In January of this year I began to exercise to get into shape for what was shaping up to be an active summer. In my third week of exercise a flare, which has lasted for 10 months, was triggered. Along with the chronic pain came a host of other symptoms: fatigue, difficulty with sleep, moodiness, anxiety, headaches, stiffness, tingling in my face, legs and hands, heightened sensitivity to noises, bright lights, touch and odors, dizziness and my favorite and most amusing symptom - the loss of my brain or fibro fog. Concentration was difficult. I'd see words I wanted to say skate on by and not be able to retrieve them. I'd forget what I was saying in mid sentence. I couldn't organize a thought if I only had one.

I understood the pain was fibro and went to my primary doc for help. I just wanted something for the pain.
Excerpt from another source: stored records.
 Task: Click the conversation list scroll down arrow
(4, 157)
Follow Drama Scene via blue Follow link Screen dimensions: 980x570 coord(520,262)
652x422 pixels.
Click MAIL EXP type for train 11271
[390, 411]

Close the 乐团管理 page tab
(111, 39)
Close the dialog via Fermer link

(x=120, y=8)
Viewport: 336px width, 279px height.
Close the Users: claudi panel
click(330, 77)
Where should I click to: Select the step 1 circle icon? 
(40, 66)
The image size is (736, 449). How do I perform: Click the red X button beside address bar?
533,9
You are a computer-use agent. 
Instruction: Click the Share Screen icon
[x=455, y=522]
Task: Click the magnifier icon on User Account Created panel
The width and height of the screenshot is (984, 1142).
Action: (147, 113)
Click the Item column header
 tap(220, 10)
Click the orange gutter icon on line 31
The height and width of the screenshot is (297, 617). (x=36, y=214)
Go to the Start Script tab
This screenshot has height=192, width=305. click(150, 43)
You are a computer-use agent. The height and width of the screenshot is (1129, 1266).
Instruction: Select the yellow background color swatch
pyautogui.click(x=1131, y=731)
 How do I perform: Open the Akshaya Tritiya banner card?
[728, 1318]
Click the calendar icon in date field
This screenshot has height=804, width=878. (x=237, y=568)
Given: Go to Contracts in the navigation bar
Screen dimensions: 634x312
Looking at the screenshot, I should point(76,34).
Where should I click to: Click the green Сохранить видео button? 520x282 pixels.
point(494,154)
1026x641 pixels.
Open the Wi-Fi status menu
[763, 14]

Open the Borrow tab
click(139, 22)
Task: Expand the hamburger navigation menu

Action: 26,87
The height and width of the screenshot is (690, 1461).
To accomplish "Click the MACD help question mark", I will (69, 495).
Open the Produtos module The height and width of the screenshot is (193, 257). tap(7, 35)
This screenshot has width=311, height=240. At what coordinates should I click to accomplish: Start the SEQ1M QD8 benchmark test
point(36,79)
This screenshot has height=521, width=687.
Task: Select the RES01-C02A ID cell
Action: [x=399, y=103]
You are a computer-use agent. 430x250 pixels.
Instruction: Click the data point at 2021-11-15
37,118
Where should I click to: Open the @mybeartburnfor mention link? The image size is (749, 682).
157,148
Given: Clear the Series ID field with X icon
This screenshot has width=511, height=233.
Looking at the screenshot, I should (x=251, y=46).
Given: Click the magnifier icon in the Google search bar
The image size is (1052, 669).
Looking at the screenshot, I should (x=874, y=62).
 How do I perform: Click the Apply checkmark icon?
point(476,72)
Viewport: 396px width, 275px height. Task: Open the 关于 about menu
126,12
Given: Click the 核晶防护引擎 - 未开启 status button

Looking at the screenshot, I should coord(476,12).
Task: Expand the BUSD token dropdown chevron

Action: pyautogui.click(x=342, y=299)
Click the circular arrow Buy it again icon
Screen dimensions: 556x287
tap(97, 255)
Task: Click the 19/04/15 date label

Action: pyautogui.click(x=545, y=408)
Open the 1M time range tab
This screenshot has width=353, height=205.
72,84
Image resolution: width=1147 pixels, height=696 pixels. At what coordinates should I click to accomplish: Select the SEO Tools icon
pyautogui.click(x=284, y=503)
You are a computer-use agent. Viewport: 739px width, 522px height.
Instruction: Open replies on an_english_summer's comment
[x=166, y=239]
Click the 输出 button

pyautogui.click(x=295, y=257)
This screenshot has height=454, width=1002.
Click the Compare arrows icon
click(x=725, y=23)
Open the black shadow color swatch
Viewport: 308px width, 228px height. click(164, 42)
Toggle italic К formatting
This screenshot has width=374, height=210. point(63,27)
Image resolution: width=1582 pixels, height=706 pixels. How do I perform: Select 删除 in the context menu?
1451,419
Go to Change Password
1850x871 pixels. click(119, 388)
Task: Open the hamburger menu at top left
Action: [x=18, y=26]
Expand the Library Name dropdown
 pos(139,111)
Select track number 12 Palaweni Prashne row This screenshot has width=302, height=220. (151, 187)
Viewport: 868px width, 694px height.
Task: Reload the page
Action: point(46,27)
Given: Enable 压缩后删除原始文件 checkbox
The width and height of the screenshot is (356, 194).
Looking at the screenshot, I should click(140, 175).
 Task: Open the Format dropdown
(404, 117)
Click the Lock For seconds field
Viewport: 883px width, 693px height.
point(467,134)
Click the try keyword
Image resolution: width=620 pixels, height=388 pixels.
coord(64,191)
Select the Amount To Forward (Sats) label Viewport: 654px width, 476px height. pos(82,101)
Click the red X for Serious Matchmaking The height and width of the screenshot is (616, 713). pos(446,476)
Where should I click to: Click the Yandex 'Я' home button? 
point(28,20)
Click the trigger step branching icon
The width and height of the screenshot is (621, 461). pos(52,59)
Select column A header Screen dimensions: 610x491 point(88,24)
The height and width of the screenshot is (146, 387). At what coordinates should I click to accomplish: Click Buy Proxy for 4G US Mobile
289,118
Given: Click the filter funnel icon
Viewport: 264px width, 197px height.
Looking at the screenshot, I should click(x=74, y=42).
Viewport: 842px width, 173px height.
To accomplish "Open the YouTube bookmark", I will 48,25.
Something to knock it down for a few days so I could regroup and then go on. No pain meds were forthcoming. We tried several meds for the fibro - gabapentin, neurontin and finally the newest fibro approved drug Lyrica. The flare continued and in a desperate move I asked to be referred to Mayo.

So, there was a lot of info from the Mayo trip. I came home with hope and a sense of possibility. I'm ready to walk this walk and share my fibromyalgia with you. (oh stop! it's not contagious and you know what I mean) What I'm saying is this will be a lot like the cancer part of this blog - good, bad and ugly because this is part of my/our life and to isolate it off onto another blog is to isolate myself. I can't do that because I need the support I've found here at Whiskey Jack Flats. Don't worry though, the blog won't all be about the fibro! Who wants to hear about that all the time.  Mike has access to this blog and lately I've been doing a little channeling of my hero Erma Bombeck which I hope will show up here. We have a life to live for crying out loud.

As for "It's All In My Head", well mostly it is and you can just think on that one for a while. It will become clear later!

Peace Boyz and Gurlz!,
Karen

2 comments:

Tremaine said...

It might not be contagious but questioning minds want to know. Is it genetic?

Forbes said...

Well Tremaine, not as far as they know. I did ask that question on my kids behalf.